In a business environment that has been plagued by the “Great Resignation” and “quiet quitting,” employers and their HR advisors are understandably concerned about managing both turnover and engagement. They need to know sooner, rather than later, if the culture is supportive of employees. Once an employee gives notice, it’s too late.
There’s a simple diagnostic tool that can help—eNPS, or employee net promoter score.
How eNPS works
A net promoter score is a metric used widely by marketers as a way of assessing customer loyalty. It’s based on the answer to a quite simple question—“Would you recommend…?”—and a scale from 0 to 10, with 10 being the highest. While originating in marketing, the same assessment tool has come to be used by HR professionals to assess employee loyalty: “Would you recommend this company as a good place to work?”
The resulting scores are indicative of employee loyalty, broken down by:
- Promoters—those who score a 9 or 10
- Passives—those who score a 7 or 8
- Detractors—those who score a 0 to 6
The eNPS is then calculated by comparing the percentage of promoters to the percentage of detractors, resulting in an overall score ranging from 100 to +100. The higher the score, the higher the number of promoters. And, while moving toward 100 is certainly a goal, it’s unlikely that any company will receive that. Bain & Company, which created the NPS, says that above 0 is good, above 20 is favorable, above 50 is excellent and above 80 is world-class. So a good eNPS would be 50—if you get an overall NPS of 50, that’s very solid.
But we have to look at this in context with the overall organization.

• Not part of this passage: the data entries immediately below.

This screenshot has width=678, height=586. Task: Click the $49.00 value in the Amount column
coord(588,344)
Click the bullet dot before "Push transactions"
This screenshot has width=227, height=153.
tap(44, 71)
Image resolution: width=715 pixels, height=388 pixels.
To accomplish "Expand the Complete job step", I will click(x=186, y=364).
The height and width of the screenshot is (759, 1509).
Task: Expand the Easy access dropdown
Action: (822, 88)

See also: Recruiters Are the Most Satisfied Workers in the U.S.
eNPS in context
eNPS scores are both absolute and relative. As we’ve seen, an absolute score of 50 is considered quite good. But that score is also relative to the rest of the organization. For instance, suppose the finance department had an eNPS of 52, but the overall company score was 60. That tells us that there may be an opportunity in the finance department to make some changes that could help boost that score.

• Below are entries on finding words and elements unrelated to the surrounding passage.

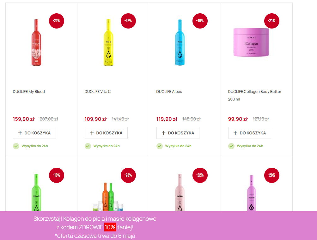Add DUOLIFE My Blood to cart

click(34, 133)
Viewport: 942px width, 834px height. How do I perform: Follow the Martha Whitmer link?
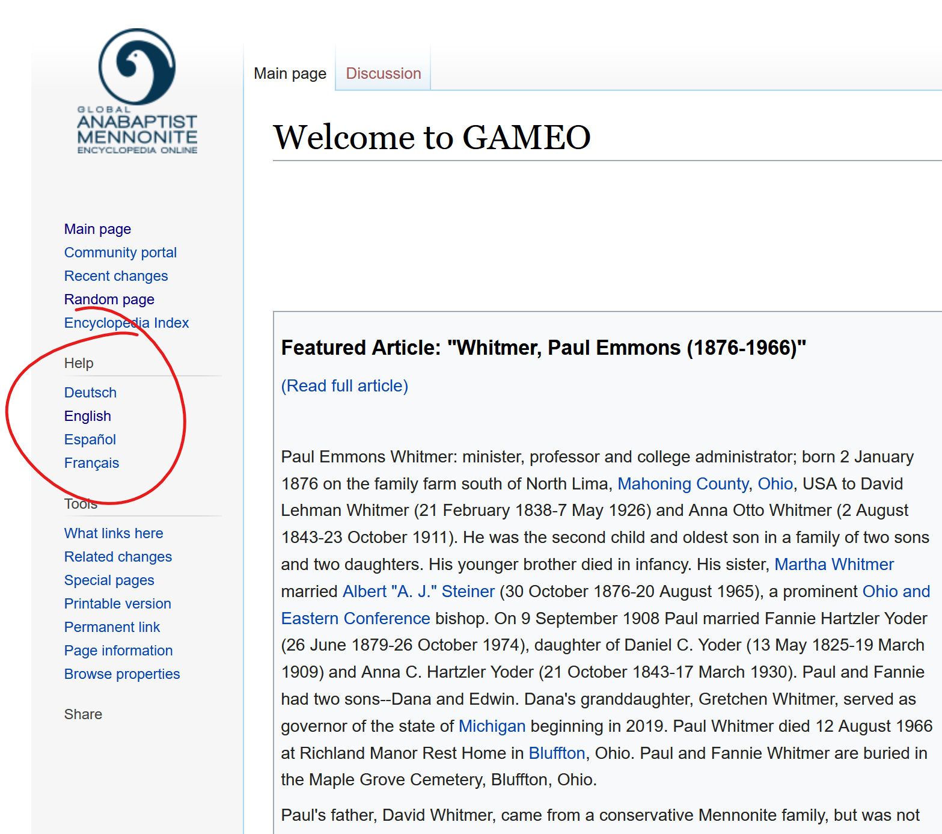[x=834, y=565]
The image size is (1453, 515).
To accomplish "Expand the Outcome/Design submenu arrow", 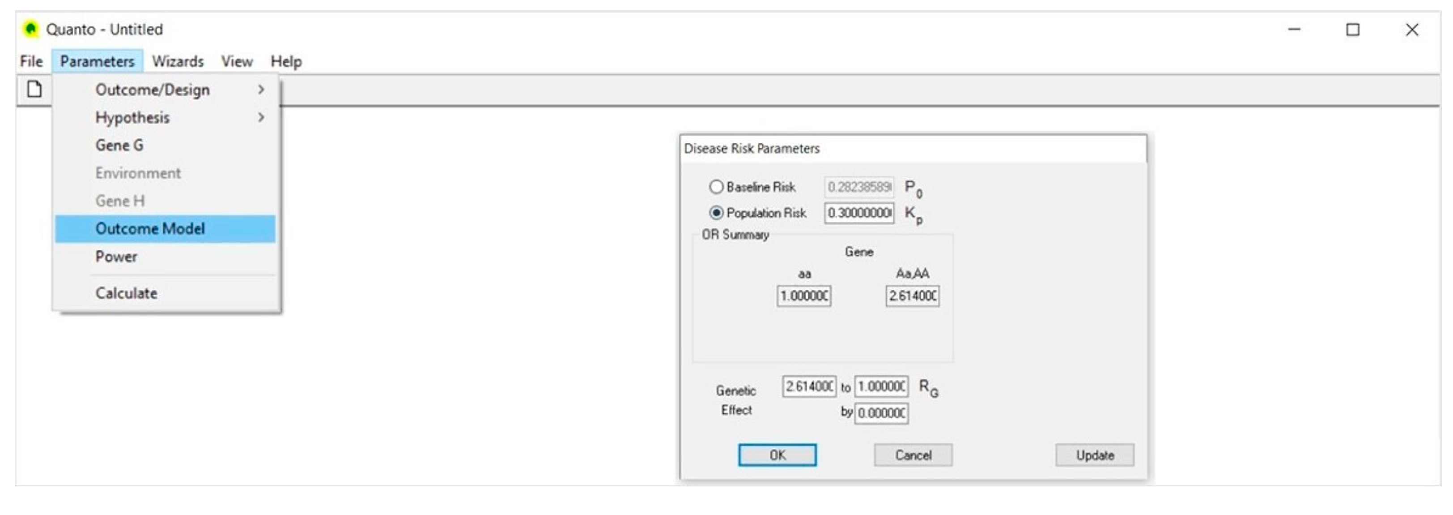I will click(x=261, y=90).
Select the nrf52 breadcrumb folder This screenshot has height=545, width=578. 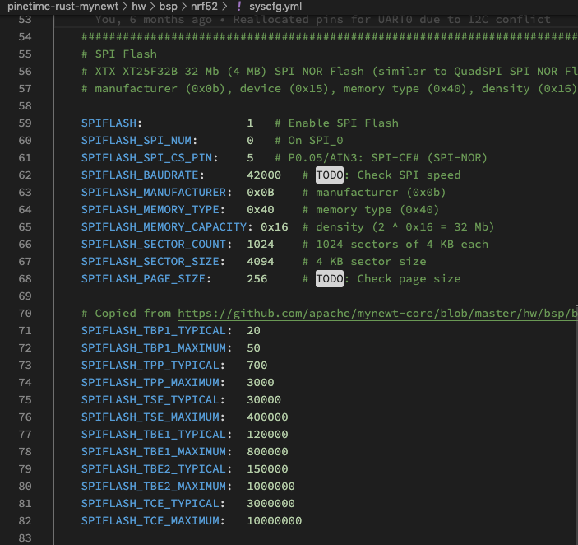pos(205,6)
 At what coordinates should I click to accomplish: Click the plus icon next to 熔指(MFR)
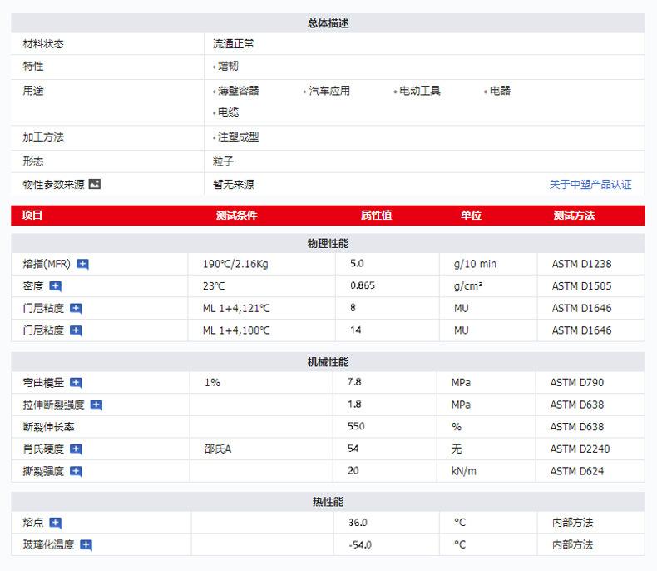pyautogui.click(x=83, y=264)
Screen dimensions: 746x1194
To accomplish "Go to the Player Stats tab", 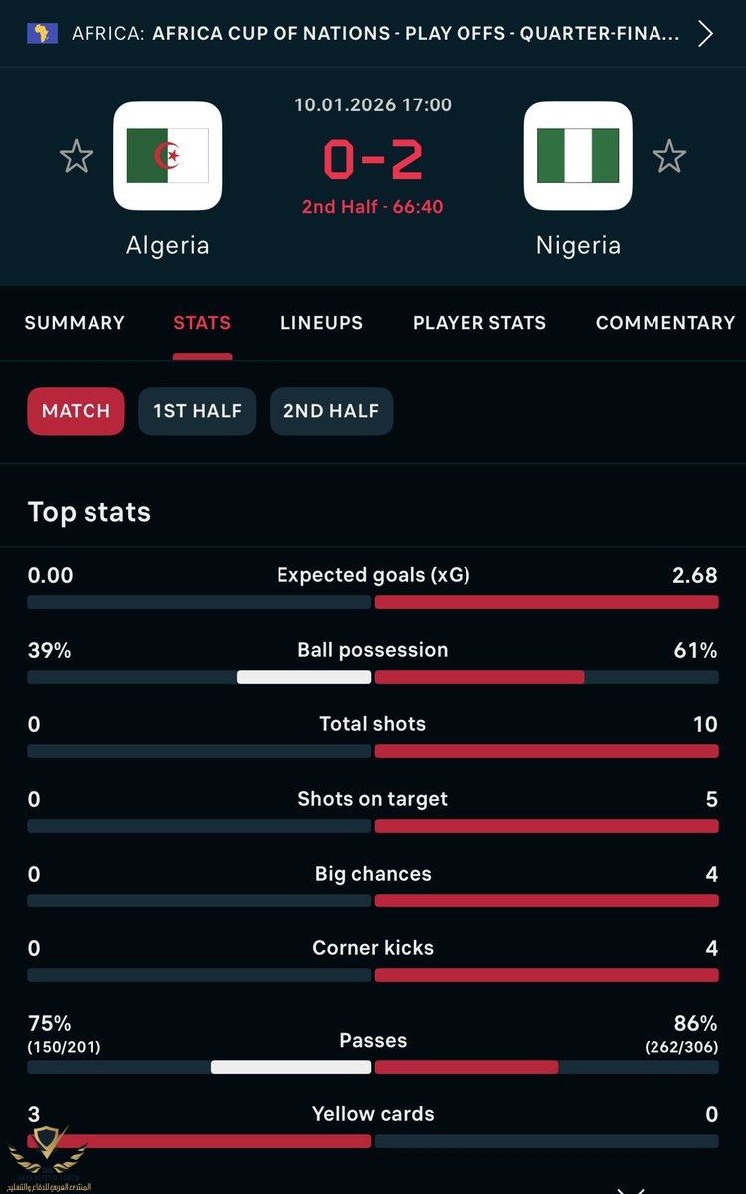I will click(x=479, y=323).

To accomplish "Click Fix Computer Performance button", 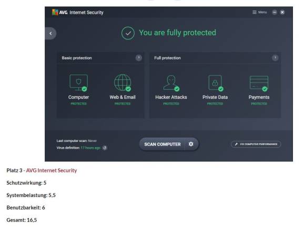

Conversely, suppose the company’s score was 60, and the sales team’s score was 80. There are likely some best practices that could be identified and shared to help boost scores in other areas of the company.
At a previous company I worked at, we found that the eNPS of our senior director population was in the single digits. And we were seeing a mass exodus of people in these roles. Something obviously needed to change, so we had conversations to determine what was happening. Why were we losing so many people? What is the root cause? What can we do to turn things around?
HR leads the way
HR leaders can play a vital role in terms of starting conversations with business leaders about their eNPS results.
See also: 4 employee engagement survey questions you should be asking
Results can be compared to the overall company score, as well as to scores of other business leaders. They can help identify where relative scores are indicating opportunities for improvement as well as potential best practices that might be identified and shared with other business leaders. HR leaders can serve as a catalyst for interventions in areas where scores are low, working with leaders to determine root causes.
- Is it a compensation issue?
- Is it a career advancement issue?
- Is it related to a lack of empowerment?
- Are work demands too demanding?
These conversations need to take place with the staff members themselves to understand what impacts—both negative and positive—they may be feeling, and with business leaders to help them understand what they need to do to improve those scores. And, of course, the organization overall plays a role, especially if issues are related to compensation or company policies and practices.
In fact, while each company is different, the most common issues I’ve seen are typically related to compensation, career opportunities and communications. Another key area that influences eNPS is leadership. Do you trust your leadership? Not only in terms of accomplishing the company’s North Star but also acting in the best interest of the company’s employees? This can include transparent communications, following through on promises, fairness, equity and inclusion.
While eNPS results are telling and can identify areas for focus, they need to be considered along with other metrics—like employee satisfaction or engagement scores—and explored in more detail through conversations that might take place in focus group settings or one-on-one to help understand the issues that are driving the score.
And we really need to listen—and then take action.
Transparency and trust are especially important. Employees at all levels of the organization need to feel that their input is valued, even when that input is critical, and they need to feel that the company will take action to address legitimate concerns.
Opening up the channels of communication is a good place to start. That, along with continual assessment through eNPS and other tools can help organizations ensure a climate and culture that provide a competitive advantage and a great place to work.